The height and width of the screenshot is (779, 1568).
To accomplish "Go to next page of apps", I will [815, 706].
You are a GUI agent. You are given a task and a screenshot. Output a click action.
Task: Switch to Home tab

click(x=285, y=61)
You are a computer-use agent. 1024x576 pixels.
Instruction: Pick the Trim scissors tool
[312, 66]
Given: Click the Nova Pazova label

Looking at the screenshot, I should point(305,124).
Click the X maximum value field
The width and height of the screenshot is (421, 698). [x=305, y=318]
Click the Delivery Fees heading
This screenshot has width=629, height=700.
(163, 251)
____________
(Exercise goal) Copy out every line of the items above that contains the word "agent", matching its case exactly.

(Response to this exercise)
You are a GUI agent. You are given a task and a screenshot. Output a click action.
You are a computer-use agent. 1024x576 pixels.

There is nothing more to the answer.